[Ganchrow]

Quote:

Originally Posted by 8lrr8 via PM

Ganchrow:

what's the formula to compute probability one will be down after X number of bets, given a fixed winrate, line (e.g. -110), and kelly bet size?

e.g.: suppose i place 600 bets, all at a 59% winrate, all at -113. what's the probability i'll have less than my starting bankroll after 600 bets if i bet full kelly? what's the probability if i bet 70% of full kelly?

Let's look at the general case first, and then from there we can easily solve for the specific case you've given.

Before can figure out the probability of breaking even we first need to determine what our breakeven win rate actually is.

Were we betting a fixed amount per bet this would be quite simple (ignoring the possibioity of bankruptcy). The breakeven win rate would simply be the reciprocal of the decimal odds. So for US odds of -110 = decimal odds of 1.909091, the breakeven win rate would be 1/1.909091 ≈ 52.381%. For those lacking a surfeit of free time my odds converter will perform these calculations for you.

When staking a percentage of bankroll (as with Kelly), however, the situation become slightly more complex.

Let N = # of bets
Let W = number of bets won, ≤ N
Let d = decimal odds
Let X = % of bankroll wagered on each bet (this could be any multiple of Kelly)
Let B₀ = starting bankroll
Let B_N = bankroll after N trials

B_N = B₀ * (1+(d-1)*X)^W * (1-X)^N-W

So to find the breakeven numbers of wins we set B_N = B₀ and solve for the breakeven win level W_BE.

1 = (1+(d-1)*X)^W_BE * (1-X)^N-W_BE

taking the logarithm of both sides:
W_BE * log(1+(d-1)*X) + (N-W_BE) * log(1-X) = 0

and solving for W_BE:

W_BE = N*log(1-X) / (log(1-X) - log(1+(d-1)*X) )

So given your initial figures we have:
B₀ = 1
N = 600
p = 59%
X = B₀ = 1
d = 213/113 ≈ 1.88496

For full-Kelly we have:
X ≈ 12.6700%

Using the forumula from above:

W_BE= 600*log(1-12.6700%) / (log(1-12.6700%) - log(1+(1.88496-1)*12.6700%) ≈ 336.24 wins

This means that betting full-Kelly over 600 bets, a player would end up with less than his starting bankroll were he to win 336 or fewer of his bets.

For half-Kelly we have:
X ≈ 6.3813%

W_BE = 600*log(1-6.3813%) / (log(1-6.3813%) - log(1+(1.88496-1)*6.3813%) ≈ 327.31 wins.

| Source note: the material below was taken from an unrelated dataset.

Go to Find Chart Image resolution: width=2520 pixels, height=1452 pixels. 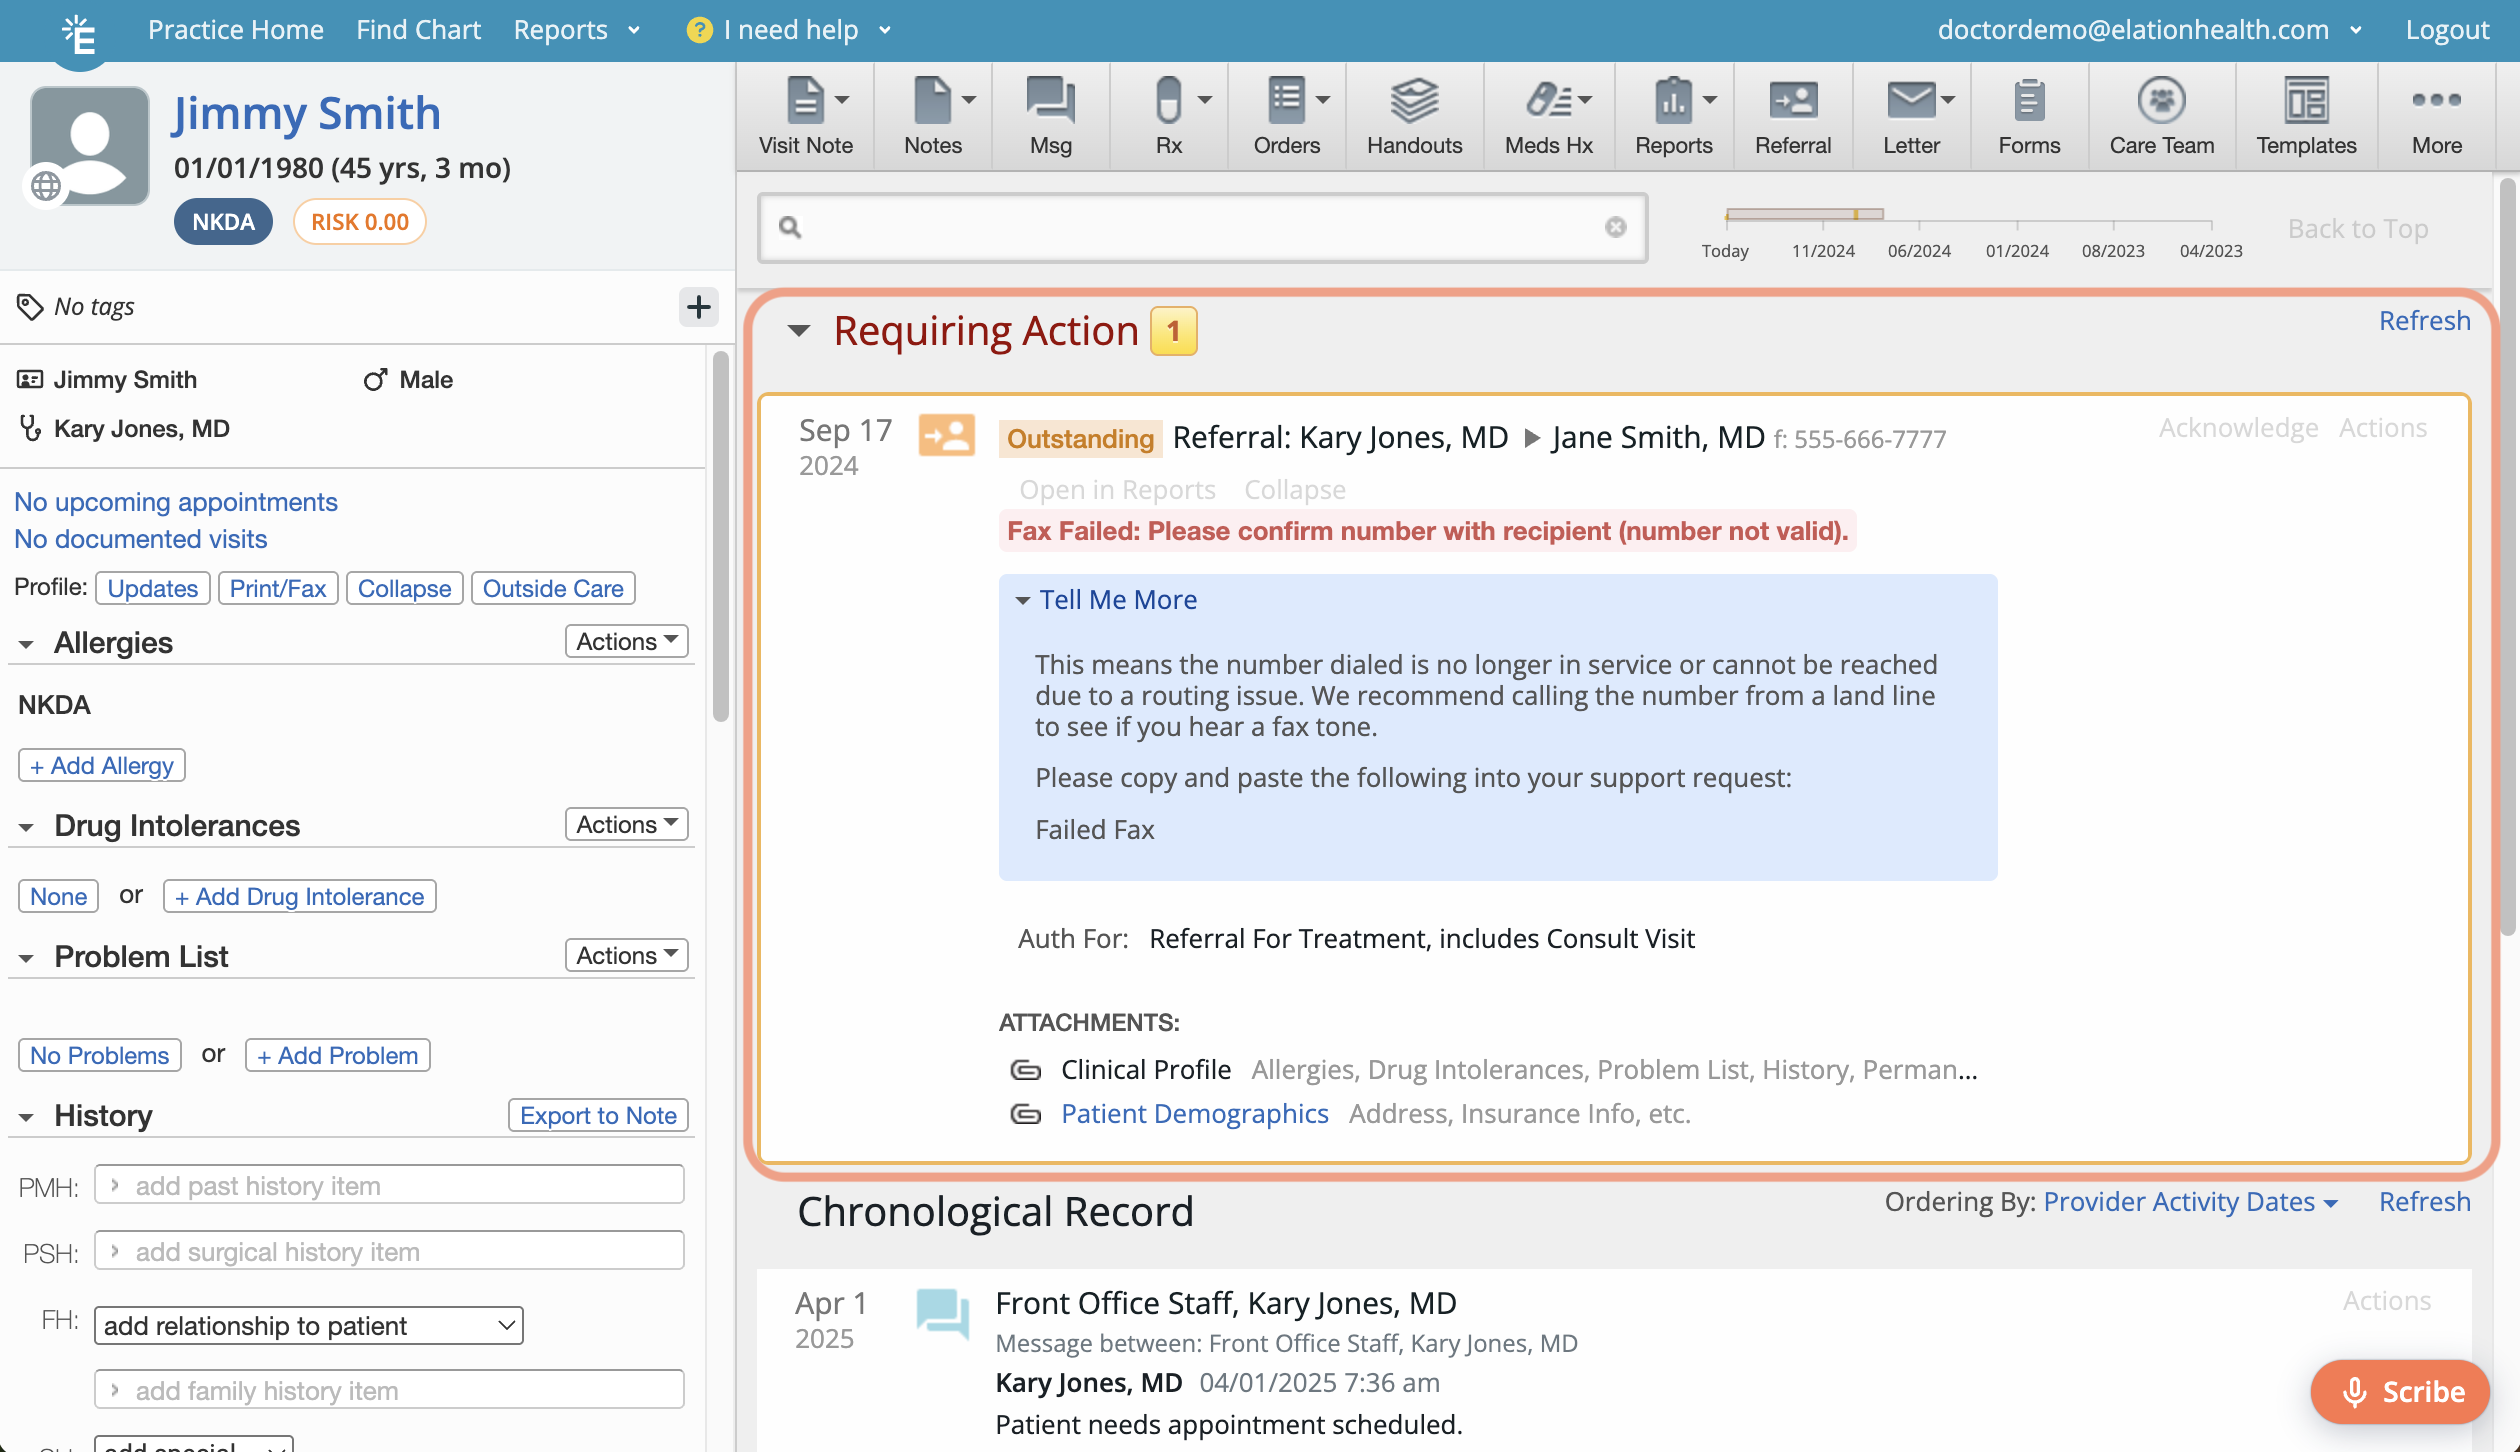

This tells us that betting half-Kelly over 600 bets, a player would end up with less than his starting bankroll were he to win win 327 or fewer of his 600 bets.

The next issue is calculating the likelihood of winning W or fewer bets out of N trials. This is a simple application of the binomial distribution and is easily done using Excel's binomdist() function.

=binomdist(W,N,p,1)

And for full-Kelly the probability of failing to make a profit is =binomdist(336,600,59%,1) ≈ 7.352%

So for half-Kelly the probability of failing to make a profit is =binomdist(327,600,59%,1) ≈ 1.4213%

[HedgeHog]

Ganch:

What are the probabilities of losing your entire bankroll with the Full Kelly compared to Half Kelly, given your example. Even with a 59% win average, the 12.67% of bankroll per bet could lead to a disaster in the early going.

[Ganchrow]

Quote:

Originally Posted by HedgeHog

Ganch:

What are the probabilities of losing your entire bankroll with the Full Kelly compared to Half Kelly, given your example. Even with a 59% win average, the 12.67% of bankroll per bet could lead to a disaster in the early going.

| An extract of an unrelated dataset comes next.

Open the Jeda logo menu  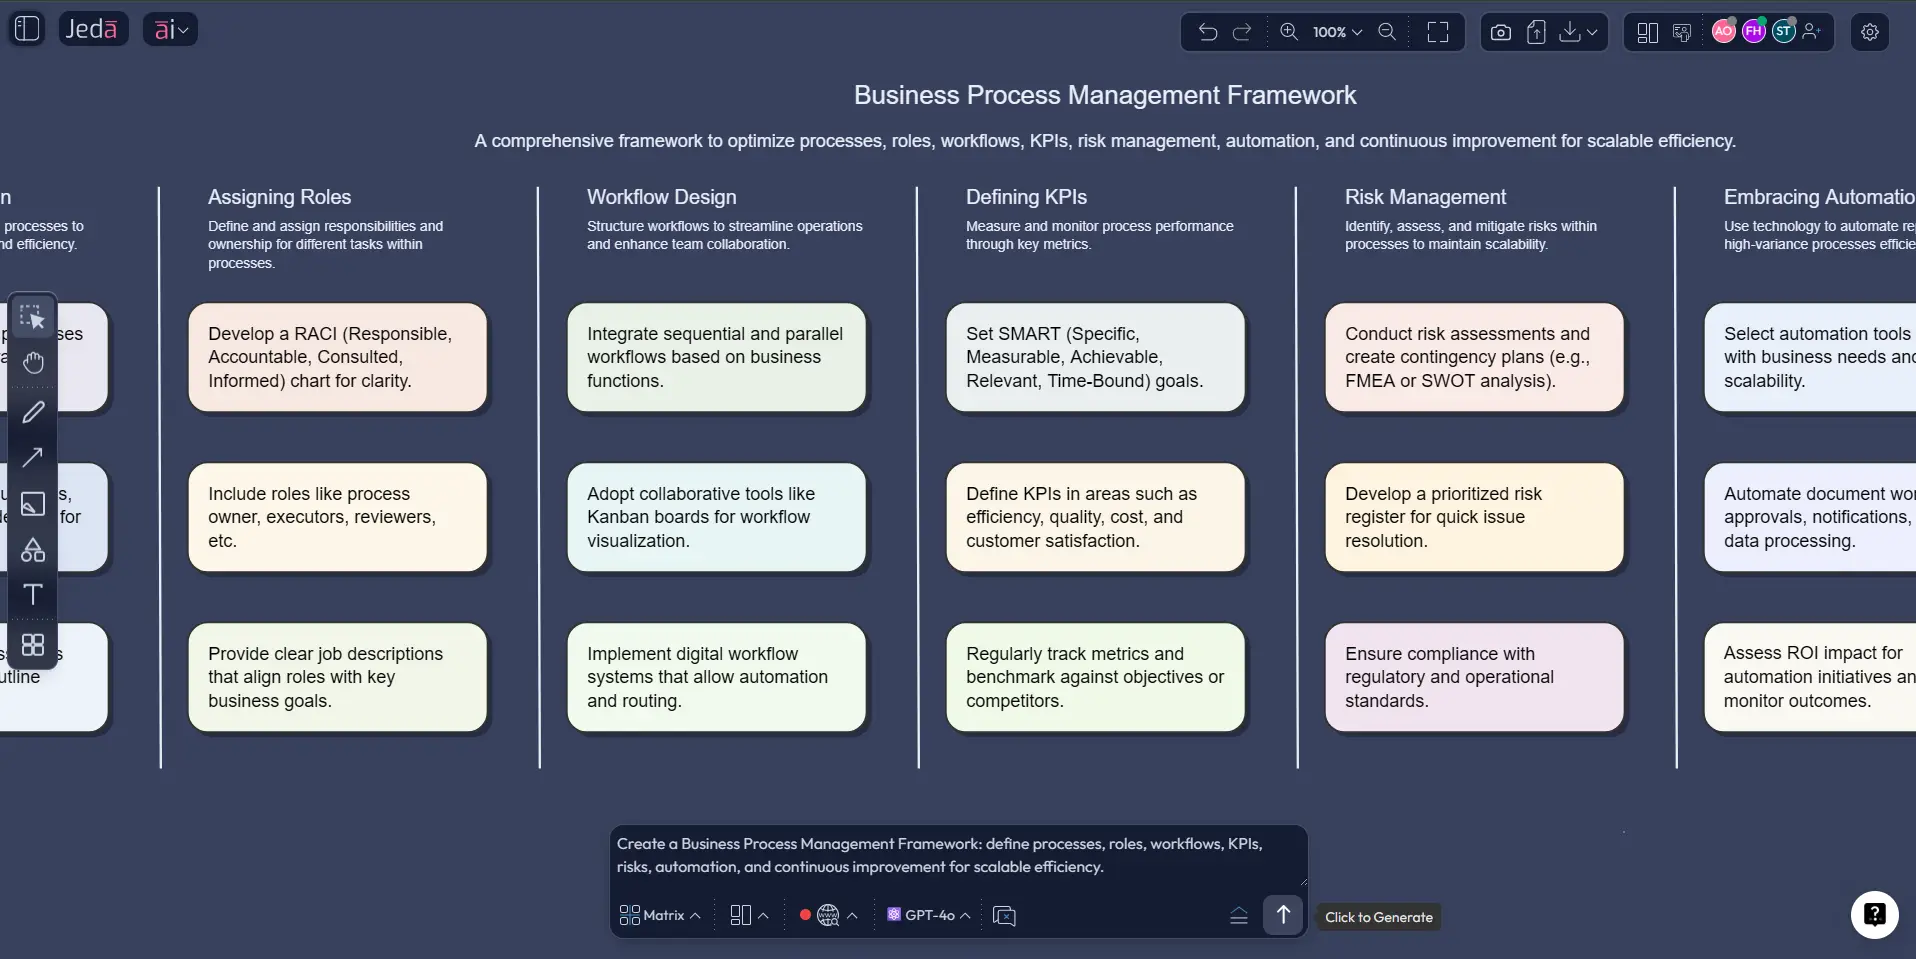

Your probability of losing your entire bankroll would be zero in each case. (Although as a practical matter your bankroll could potentially drop to the point where you couldn't even afford a minimum size bet size.)

Using similar logic as in the post above, the probability of losing let's say 90% of your bankroll after 600 bets would be 1.1494% with full Kelly and 0.0088% with half-Kelly.

[HedgeHog]

That's right. I lost sight of the fact that as your bankroll diminishes during a losing streak so does your bet. I gain 10 IQ points every time I read one of your posts.